ENTRIES PROVIDED:
☆ ☆ ☆

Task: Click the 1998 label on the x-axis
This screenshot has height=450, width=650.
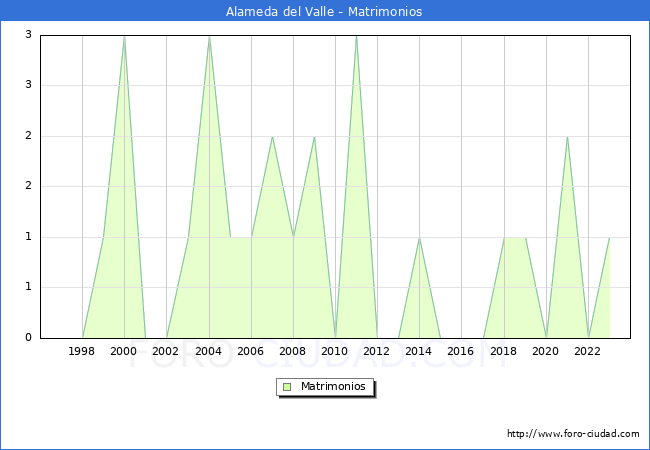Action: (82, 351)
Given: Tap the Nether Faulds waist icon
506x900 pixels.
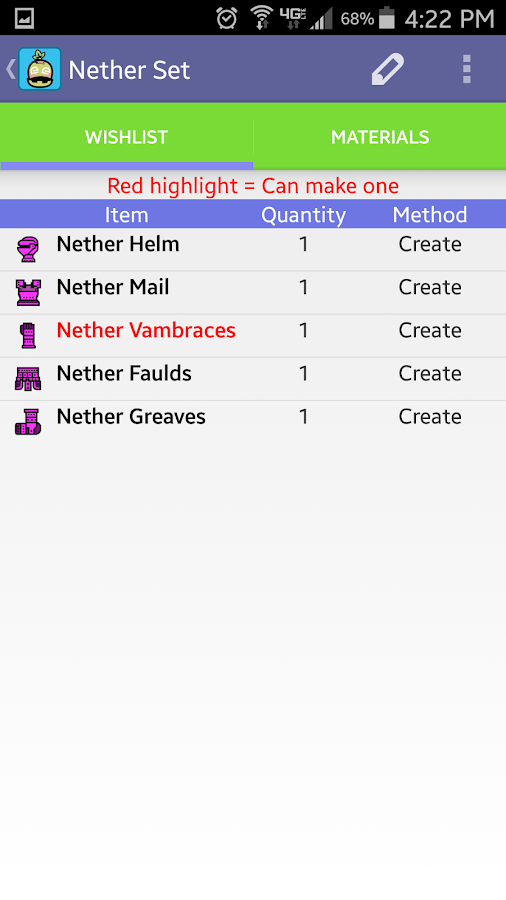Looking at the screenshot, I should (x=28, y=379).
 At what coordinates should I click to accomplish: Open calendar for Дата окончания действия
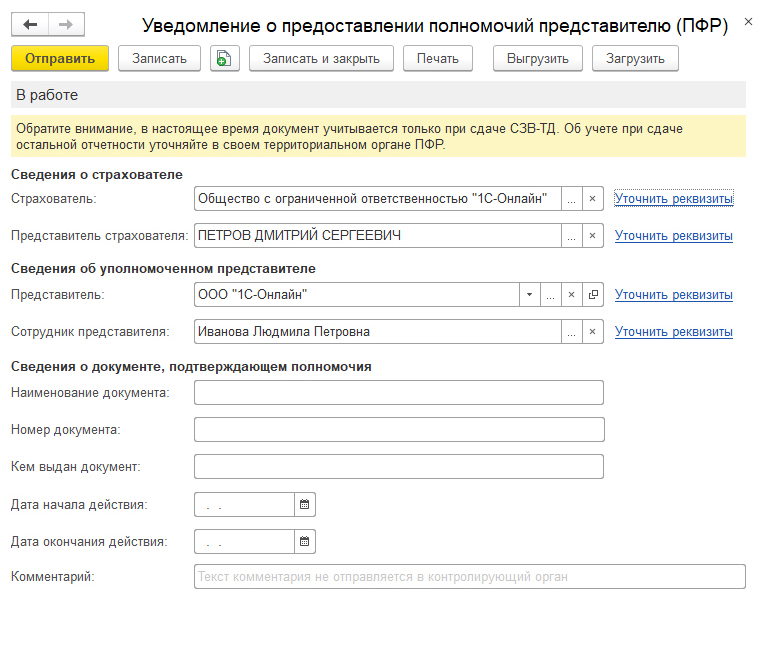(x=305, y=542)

☆ ☆ ☆

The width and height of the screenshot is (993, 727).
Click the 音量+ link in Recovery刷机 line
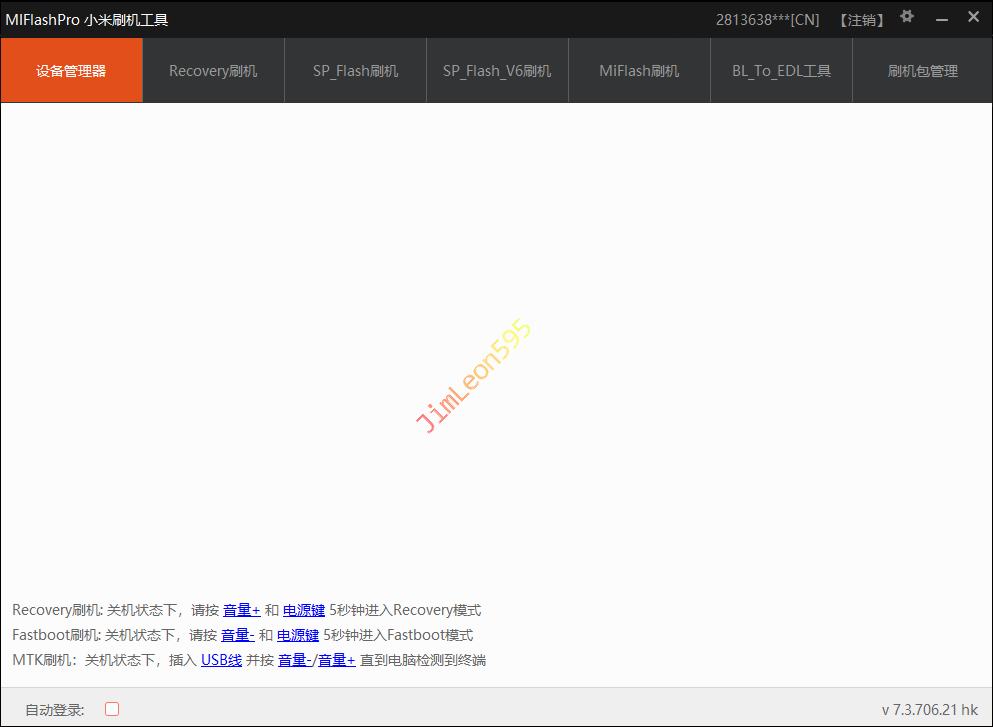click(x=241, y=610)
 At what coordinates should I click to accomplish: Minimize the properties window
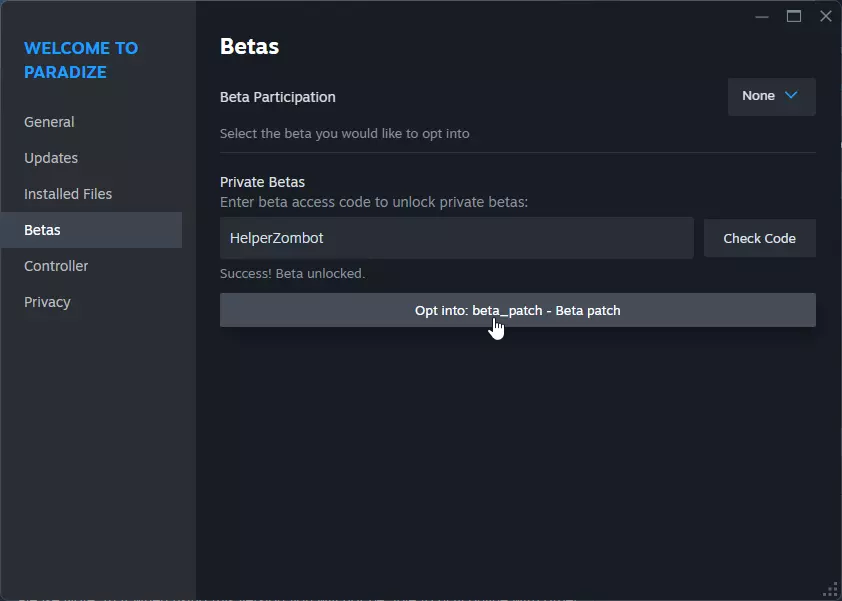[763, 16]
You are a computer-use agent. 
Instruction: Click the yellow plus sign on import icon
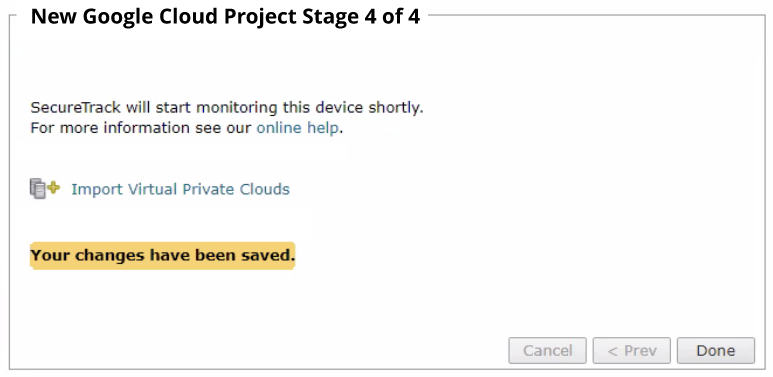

☆ ☆ ☆

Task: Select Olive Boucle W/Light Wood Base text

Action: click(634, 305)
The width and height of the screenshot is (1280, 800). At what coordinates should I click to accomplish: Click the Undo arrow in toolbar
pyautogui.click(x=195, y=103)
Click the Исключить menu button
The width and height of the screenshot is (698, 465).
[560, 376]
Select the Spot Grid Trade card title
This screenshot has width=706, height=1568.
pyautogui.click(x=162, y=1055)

☆ ☆ ☆

Take from the listing above each line containing "icon".

Given: Tap the Nether Faulds waist icon
Instruction: Click the yellow plus sign on import icon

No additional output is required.